> To do: Rewrite the data below as a numbered list, one line per item, with all blank lines omitted.

> Data records:
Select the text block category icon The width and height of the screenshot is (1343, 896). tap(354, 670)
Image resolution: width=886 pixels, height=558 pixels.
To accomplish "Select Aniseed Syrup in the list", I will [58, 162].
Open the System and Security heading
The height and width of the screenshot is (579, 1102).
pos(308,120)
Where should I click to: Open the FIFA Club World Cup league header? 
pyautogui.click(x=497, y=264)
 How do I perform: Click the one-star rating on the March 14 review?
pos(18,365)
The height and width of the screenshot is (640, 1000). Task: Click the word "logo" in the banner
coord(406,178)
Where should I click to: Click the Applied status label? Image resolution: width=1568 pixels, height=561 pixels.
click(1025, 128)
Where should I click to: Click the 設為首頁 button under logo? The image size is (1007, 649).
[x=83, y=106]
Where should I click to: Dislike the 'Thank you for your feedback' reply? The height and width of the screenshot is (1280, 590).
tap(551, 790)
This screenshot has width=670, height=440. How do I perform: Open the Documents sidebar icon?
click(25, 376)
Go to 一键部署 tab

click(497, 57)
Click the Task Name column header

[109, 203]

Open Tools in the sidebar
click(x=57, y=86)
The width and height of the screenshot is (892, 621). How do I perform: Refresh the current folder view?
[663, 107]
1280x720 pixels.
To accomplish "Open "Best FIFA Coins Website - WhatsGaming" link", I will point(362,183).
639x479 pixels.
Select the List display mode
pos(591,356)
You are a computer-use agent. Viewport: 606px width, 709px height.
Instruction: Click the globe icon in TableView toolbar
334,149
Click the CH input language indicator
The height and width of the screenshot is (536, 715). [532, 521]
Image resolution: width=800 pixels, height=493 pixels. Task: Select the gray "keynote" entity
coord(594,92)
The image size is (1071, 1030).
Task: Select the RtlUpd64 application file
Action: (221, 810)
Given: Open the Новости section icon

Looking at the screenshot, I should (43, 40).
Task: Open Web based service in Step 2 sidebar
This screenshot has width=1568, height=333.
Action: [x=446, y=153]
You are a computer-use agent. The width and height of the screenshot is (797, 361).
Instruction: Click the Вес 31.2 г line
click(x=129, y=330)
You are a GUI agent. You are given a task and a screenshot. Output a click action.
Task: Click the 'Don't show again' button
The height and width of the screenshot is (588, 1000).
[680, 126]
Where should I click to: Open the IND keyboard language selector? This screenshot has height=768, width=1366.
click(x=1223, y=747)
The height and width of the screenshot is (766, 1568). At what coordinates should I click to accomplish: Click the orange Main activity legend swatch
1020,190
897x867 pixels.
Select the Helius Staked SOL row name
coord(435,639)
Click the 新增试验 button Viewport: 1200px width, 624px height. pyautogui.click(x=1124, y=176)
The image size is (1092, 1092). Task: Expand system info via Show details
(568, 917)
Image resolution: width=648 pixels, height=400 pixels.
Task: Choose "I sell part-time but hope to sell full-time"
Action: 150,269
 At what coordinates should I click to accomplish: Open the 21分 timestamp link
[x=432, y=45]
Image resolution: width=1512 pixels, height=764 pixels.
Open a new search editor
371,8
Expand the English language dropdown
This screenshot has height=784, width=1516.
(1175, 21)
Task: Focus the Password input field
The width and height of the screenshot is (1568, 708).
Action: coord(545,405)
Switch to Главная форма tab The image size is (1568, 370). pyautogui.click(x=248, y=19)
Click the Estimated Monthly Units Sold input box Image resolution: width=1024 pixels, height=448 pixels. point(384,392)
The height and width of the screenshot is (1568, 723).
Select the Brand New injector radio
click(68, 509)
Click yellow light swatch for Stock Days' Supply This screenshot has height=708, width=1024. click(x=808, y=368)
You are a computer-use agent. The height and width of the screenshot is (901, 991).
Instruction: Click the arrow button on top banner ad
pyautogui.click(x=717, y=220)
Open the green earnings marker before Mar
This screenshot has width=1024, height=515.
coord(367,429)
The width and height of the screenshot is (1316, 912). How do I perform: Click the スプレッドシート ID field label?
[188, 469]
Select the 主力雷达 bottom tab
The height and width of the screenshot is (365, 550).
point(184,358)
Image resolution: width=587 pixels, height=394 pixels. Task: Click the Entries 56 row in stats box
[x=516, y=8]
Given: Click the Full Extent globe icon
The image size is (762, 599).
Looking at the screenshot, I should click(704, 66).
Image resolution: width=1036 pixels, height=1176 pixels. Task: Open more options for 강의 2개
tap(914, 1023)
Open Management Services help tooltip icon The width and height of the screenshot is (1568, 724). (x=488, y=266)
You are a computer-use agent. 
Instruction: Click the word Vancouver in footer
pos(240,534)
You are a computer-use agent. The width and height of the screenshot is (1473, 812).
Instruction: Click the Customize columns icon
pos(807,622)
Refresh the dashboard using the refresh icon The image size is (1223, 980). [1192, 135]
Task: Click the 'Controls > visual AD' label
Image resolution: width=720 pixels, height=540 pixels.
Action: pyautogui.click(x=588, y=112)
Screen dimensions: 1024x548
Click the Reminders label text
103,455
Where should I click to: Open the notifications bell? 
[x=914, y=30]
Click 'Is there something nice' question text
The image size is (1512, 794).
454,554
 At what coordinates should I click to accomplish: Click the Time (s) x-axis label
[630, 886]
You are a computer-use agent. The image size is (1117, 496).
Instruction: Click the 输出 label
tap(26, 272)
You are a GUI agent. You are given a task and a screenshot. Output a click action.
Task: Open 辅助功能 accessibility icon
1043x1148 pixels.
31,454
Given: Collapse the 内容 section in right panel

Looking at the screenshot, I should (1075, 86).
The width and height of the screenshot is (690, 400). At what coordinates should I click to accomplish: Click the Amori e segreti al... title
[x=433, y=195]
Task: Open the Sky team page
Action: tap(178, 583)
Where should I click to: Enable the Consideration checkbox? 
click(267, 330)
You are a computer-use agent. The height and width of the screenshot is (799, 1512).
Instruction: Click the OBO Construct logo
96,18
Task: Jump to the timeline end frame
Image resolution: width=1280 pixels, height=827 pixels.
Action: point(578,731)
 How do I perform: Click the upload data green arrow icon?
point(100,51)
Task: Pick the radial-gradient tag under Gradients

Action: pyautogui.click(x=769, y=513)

> Worked solution:
1. Select the text block category icon The width and height of the screenshot is (1343, 896). tap(354, 670)
2. Image resolution: width=886 pixels, height=558 pixels.
3. To accomplish "Select Aniseed Syrup in the list", I will [58, 162].
4. Open the System and Security heading
5. The height and width of the screenshot is (579, 1102).
6. pos(308,120)
7. Where should I click to: Open the FIFA Club World Cup league header? 
8. pyautogui.click(x=497, y=264)
9.  How do I perform: Click the one-star rating on the March 14 review?
10. pos(18,365)
11. The height and width of the screenshot is (640, 1000). Task: Click the word "logo" in the banner
12. coord(406,178)
13. Where should I click to: Click the Applied status label? Image resolution: width=1568 pixels, height=561 pixels.
14. click(1025, 128)
15. Where should I click to: Click the 設為首頁 button under logo? The image size is (1007, 649).
16. [x=83, y=106]
17. Where should I click to: Dislike the 'Thank you for your feedback' reply? The height and width of the screenshot is (1280, 590).
18. tap(551, 790)
19. This screenshot has width=670, height=440. How do I perform: Open the Documents sidebar icon?
20. click(25, 376)
21. Go to 一键部署 tab
22. click(497, 57)
23. Click the Task Name column header
24. [109, 203]
25. Open Tools in the sidebar
26. click(x=57, y=86)
27. The width and height of the screenshot is (892, 621). How do I perform: Refresh the current folder view?
28. [663, 107]
29. 1280x720 pixels.
30. To accomplish "Open "Best FIFA Coins Website - WhatsGaming" link", I will point(362,183).
31. 639x479 pixels.
32. Select the List display mode
33. pos(591,356)
34. You are a computer-use agent. Viewport: 606px width, 709px height.
35. Instruction: Click the globe icon in TableView toolbar
36. 334,149
37. Click the CH input language indicator
38. The height and width of the screenshot is (536, 715). [532, 521]
39. Image resolution: width=800 pixels, height=493 pixels. Task: Select the gray "keynote" entity
40. coord(594,92)
41. The image size is (1071, 1030).
42. Task: Select the RtlUpd64 application file
43. Action: (221, 810)
44. Given: Open the Новости section icon
45. Looking at the screenshot, I should (43, 40).
46. Task: Open Web based service in Step 2 sidebar
47. This screenshot has width=1568, height=333.
48. Action: [x=446, y=153]
49. You are a computer-use agent. The width and height of the screenshot is (797, 361).
50. Instruction: Click the Вес 31.2 г line
51. click(x=129, y=330)
52. You are a GUI agent. You are given a task and a screenshot. Output a click action.
53. Task: Click the 'Don't show again' button
54. The height and width of the screenshot is (588, 1000).
55. [680, 126]
56. Where should I click to: Open the IND keyboard language selector? This screenshot has height=768, width=1366.
57. click(x=1223, y=747)
58. The height and width of the screenshot is (766, 1568). At what coordinates should I click to accomplish: Click the orange Main activity legend swatch
59. 1020,190
60. 897x867 pixels.
61. Select the Helius Staked SOL row name
62. coord(435,639)
63. Click the 新增试验 button Viewport: 1200px width, 624px height. pyautogui.click(x=1124, y=176)
64. The image size is (1092, 1092). Task: Expand system info via Show details
65. (568, 917)
66. Image resolution: width=648 pixels, height=400 pixels.
67. Task: Choose "I sell part-time but hope to sell full-time"
68. Action: 150,269
69.  At what coordinates should I click to accomplish: Open the 21分 timestamp link
70. [x=432, y=45]
71. Image resolution: width=1512 pixels, height=764 pixels.
72. Open a new search editor
73. 371,8
74. Expand the English language dropdown
75. This screenshot has height=784, width=1516.
76. (1175, 21)
77. Task: Focus the Password input field
78. The width and height of the screenshot is (1568, 708).
79. Action: coord(545,405)
80. Switch to Главная форма tab The image size is (1568, 370). pyautogui.click(x=248, y=19)
81. Click the Estimated Monthly Units Sold input box Image resolution: width=1024 pixels, height=448 pixels. point(384,392)
82. The height and width of the screenshot is (1568, 723).
83. Select the Brand New injector radio
84. click(68, 509)
85. Click yellow light swatch for Stock Days' Supply This screenshot has height=708, width=1024. click(x=808, y=368)
86. You are a computer-use agent. The height and width of the screenshot is (901, 991).
87. Instruction: Click the arrow button on top banner ad
88. pyautogui.click(x=717, y=220)
89. Open the green earnings marker before Mar
90. This screenshot has width=1024, height=515.
91. coord(367,429)
92. The width and height of the screenshot is (1316, 912). How do I perform: Click the スプレッドシート ID field label?
93. [188, 469]
94. Select the 主力雷达 bottom tab
95. The height and width of the screenshot is (365, 550).
96. point(184,358)
97. Image resolution: width=587 pixels, height=394 pixels. Task: Click the Entries 56 row in stats box
98. [x=516, y=8]
99. Given: Click the Full Extent globe icon
100. The image size is (762, 599).
101. Looking at the screenshot, I should click(704, 66).
102. Image resolution: width=1036 pixels, height=1176 pixels. Task: Open more options for 강의 2개
103. tap(914, 1023)
104. Open Management Services help tooltip icon The width and height of the screenshot is (1568, 724). (x=488, y=266)
105. You are a computer-use agent. 
106. Instruction: Click the word Vancouver in footer
107. pos(240,534)
108. You are a computer-use agent. The width and height of the screenshot is (1473, 812).
109. Instruction: Click the Customize columns icon
110. pos(807,622)
111. Refresh the dashboard using the refresh icon The image size is (1223, 980). [1192, 135]
112. Task: Click the 'Controls > visual AD' label
113. Image resolution: width=720 pixels, height=540 pixels.
114. Action: pyautogui.click(x=588, y=112)
115. Screen dimensions: 1024x548
116. Click the Reminders label text
117. 103,455
118. Where should I click to: Open the notifications bell? 
119. [x=914, y=30]
120. Click 'Is there something nice' question text
121. The image size is (1512, 794).
122. 454,554
123.  At what coordinates should I click to accomplish: Click the Time (s) x-axis label
124. [630, 886]
125. You are a computer-use agent. The image size is (1117, 496).
126. Instruction: Click the 输出 label
127. tap(26, 272)
128. You are a GUI agent. You are given a task and a screenshot. Output a click action.
129. Task: Open 辅助功能 accessibility icon
130. 1043x1148 pixels.
131. 31,454
132. Given: Collapse the 内容 section in right panel
133. Looking at the screenshot, I should (1075, 86).
134. The width and height of the screenshot is (690, 400). At what coordinates should I click to accomplish: Click the Amori e segreti al... title
135. [x=433, y=195]
136. Task: Open the Sky team page
137. Action: tap(178, 583)
138. Where should I click to: Enable the Consideration checkbox? 
139. click(267, 330)
140. You are a computer-use agent. The height and width of the screenshot is (799, 1512).
141. Instruction: Click the OBO Construct logo
142. 96,18
143. Task: Jump to the timeline end frame
144. Image resolution: width=1280 pixels, height=827 pixels.
145. Action: point(578,731)
146.  How do I perform: Click the upload data green arrow icon?
147. point(100,51)
148. Task: Pick the radial-gradient tag under Gradients
149. Action: pyautogui.click(x=769, y=513)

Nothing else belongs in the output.